### [Document]
Uncontested Simplified Divorce in Singapore

Uncontested Simplified Divorce in Singapore

A divorce is never easy but can become even more complicated if it becomes a contested divorce proceeding. In many cases, agreeing to a  simplified uncontested divorce can be the best alternative for both spouses notwithstanding who is the plaintiff or the defendant. In fact, the judicial system in Singapore even encourages these simplified uncontested divorces, dispensing with all court proceedings and requiring only the divorce papers to be filed in Court. Within one month of filing the divorce proceedings, parties can expect the interim judgment of divorce and thereafter 3 months later, the divorce is concluded with the Family Court issuing a certificate making divorce proceedings final.

As the name suggests, a simplified uncontested divorce can come into effect when both spouses agree on the reason the marriage should be dissolved and agree on all ancillary matters such as maintenance of wife/children, division of assets, custody/care and control/access of the children so that the whole process follows a simplified track i.e. dispensation of formal service of divorce papers on each other, attendance in court, mediation etc.

Still, even under these circumstances, the assistance of qualified divorce lawyers would be invaluable to get through one of the most challenging periods in any one’s life, observe all the requirements and nuances, and follow the procedure.

What is a Simplified Uncontested Divorce?

In the case of a simplified uncontested divorce, the parties agree on the marriage dissolution itself as well as on the ancillary matters, which include care and custody of children, if any, division of property, as well as maintenance for the wife/children. Sometimes, the parties consent to the dissolution of marriage but not on its material consequences i.e. the ancillaries. In order to have an uncontested simplified divorce, both these aspects must be agreed upon.

If the spouses decide to go for a simplified uncontested divorce, they can file for the said divorce by appointing lawyers who will then file the signed papers to the Family Justice Court via the elitigation module. Consequently, if the papers are in order, an administrative divorce hearing (where parties attendance is not required by the court) will be convened usually in a month and the parties may thereafter extract the interim judgment of divorce. This saves a lot of money and time compared to a contested divorce proceeding.

### [Supplied entries]

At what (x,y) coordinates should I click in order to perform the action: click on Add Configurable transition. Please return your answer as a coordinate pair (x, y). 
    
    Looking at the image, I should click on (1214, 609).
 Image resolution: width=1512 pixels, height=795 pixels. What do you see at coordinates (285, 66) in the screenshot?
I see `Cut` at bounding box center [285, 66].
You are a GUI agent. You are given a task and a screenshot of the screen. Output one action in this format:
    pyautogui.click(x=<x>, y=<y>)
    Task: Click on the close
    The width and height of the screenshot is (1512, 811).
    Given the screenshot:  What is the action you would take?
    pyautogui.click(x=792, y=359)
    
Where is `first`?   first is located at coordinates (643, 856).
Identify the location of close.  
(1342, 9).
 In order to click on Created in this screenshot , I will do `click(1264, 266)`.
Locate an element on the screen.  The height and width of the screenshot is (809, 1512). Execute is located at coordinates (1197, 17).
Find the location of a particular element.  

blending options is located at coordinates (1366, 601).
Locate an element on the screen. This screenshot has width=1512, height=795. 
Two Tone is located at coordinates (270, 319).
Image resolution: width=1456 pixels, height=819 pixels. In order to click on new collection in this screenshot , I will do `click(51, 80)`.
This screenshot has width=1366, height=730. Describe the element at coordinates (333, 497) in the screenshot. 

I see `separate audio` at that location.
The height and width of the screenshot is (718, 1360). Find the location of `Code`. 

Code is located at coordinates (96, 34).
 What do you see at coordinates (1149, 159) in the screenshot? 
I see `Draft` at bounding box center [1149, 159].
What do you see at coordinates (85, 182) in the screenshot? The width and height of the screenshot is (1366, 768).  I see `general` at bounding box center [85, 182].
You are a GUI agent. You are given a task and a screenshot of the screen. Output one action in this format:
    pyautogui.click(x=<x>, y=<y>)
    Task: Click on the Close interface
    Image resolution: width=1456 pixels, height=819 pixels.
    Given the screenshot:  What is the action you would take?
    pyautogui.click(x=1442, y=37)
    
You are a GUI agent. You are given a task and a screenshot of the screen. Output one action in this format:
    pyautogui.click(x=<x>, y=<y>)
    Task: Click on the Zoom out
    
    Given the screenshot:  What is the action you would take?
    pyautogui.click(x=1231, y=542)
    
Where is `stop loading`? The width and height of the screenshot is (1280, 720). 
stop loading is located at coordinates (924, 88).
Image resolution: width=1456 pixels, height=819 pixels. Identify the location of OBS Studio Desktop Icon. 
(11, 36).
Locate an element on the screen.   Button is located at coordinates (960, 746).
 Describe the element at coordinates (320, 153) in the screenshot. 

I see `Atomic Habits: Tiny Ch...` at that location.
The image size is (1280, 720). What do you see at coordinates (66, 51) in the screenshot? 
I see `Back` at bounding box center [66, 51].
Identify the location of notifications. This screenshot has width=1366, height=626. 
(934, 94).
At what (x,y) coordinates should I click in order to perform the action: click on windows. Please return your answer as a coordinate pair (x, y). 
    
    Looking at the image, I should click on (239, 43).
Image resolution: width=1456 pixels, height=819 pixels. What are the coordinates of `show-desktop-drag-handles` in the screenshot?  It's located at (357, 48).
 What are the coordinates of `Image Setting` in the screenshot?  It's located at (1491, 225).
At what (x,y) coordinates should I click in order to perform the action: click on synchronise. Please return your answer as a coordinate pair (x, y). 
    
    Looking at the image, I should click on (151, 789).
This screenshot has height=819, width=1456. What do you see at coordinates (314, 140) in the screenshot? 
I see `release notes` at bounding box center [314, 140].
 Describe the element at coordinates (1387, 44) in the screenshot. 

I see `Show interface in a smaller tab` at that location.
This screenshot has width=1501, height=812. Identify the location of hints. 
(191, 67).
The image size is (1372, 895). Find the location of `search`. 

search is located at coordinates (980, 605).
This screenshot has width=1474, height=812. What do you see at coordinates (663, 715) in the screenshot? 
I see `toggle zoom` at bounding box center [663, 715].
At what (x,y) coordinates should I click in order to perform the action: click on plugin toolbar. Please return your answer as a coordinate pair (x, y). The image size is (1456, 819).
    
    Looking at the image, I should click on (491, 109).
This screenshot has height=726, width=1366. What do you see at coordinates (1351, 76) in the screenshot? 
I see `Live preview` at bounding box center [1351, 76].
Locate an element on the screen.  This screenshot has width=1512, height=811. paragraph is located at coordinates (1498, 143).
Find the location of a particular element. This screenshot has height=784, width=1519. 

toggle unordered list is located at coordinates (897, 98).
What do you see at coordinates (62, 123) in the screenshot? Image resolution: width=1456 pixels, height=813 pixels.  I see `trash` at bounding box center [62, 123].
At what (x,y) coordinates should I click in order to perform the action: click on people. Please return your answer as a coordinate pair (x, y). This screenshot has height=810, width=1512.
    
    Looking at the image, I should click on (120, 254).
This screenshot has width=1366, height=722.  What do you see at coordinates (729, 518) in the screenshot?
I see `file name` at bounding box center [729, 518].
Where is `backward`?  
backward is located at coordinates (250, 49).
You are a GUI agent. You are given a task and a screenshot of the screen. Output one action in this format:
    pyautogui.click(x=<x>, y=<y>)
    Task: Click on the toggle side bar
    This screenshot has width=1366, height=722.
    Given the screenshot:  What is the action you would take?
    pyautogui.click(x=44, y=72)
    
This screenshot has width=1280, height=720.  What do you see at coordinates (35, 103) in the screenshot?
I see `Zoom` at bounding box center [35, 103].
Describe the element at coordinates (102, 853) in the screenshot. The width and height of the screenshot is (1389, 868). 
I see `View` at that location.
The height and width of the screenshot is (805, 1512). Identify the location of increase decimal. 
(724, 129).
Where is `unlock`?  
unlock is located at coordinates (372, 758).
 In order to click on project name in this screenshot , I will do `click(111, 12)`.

### [Tasks]
**A)** Write out the Singapore uncontested divorce text in full, with no changes.
**B)** Pick out every line of the listing that contains the word "stop".

### [Answers to each task]
**A)**
Uncontested Simplified Divorce in Singapore

Uncontested Simplified Divorce in Singapore

A divorce is never easy but can become even more complicated if it becomes a contested divorce proceeding. In many cases, agreeing to a  simplified uncontested divorce can be the best alternative for both spouses notwithstanding who is the plaintiff or the defendant. In fact, the judicial system in Singapore even encourages these simplified uncontested divorces, dispensing with all court proceedings and requiring only the divorce papers to be filed in Court. Within one month of filing the divorce proceedings, parties can expect the interim judgment of divorce and thereafter 3 months later, the divorce is concluded with the Family Court issuing a certificate making divorce proceedings final.

As the name suggests, a simplified uncontested divorce can come into effect when both spouses agree on the reason the marriage should be dissolved and agree on all ancillary matters such as maintenance of wife/children, division of assets, custody/care and control/access of the children so that the whole process follows a simplified track i.e. dispensation of formal service of divorce papers on each other, attendance in court, mediation etc.

Still, even under these circumstances, the assistance of qualified divorce lawyers would be invaluable to get through one of the most challenging periods in any one’s life, observe all the requirements and nuances, and follow the procedure.

What is a Simplified Uncontested Divorce?

In the case of a simplified uncontested divorce, the parties agree on the marriage dissolution itself as well as on the ancillary matters, which include care and custody of children, if any, division of property, as well as maintenance for the wife/children. Sometimes, the parties consent to the dissolution of marriage but not on its material consequences i.e. the ancillaries. In order to have an uncontested simplified divorce, both these aspects must be agreed upon.

If the spouses decide to go for a simplified uncontested divorce, they can file for the said divorce by appointing lawyers who will then file the signed papers to the Family Justice Court via the elitigation module. Consequently, if the papers are in order, an administrative divorce hearing (where parties attendance is not required by the court) will be convened usually in a month and the parties may thereafter extract the interim judgment of divorce. This saves a lot of money and time compared to a contested divorce proceeding.

**B)**
Where is `stop loading`? The width and height of the screenshot is (1280, 720). 
stop loading is located at coordinates (924, 88).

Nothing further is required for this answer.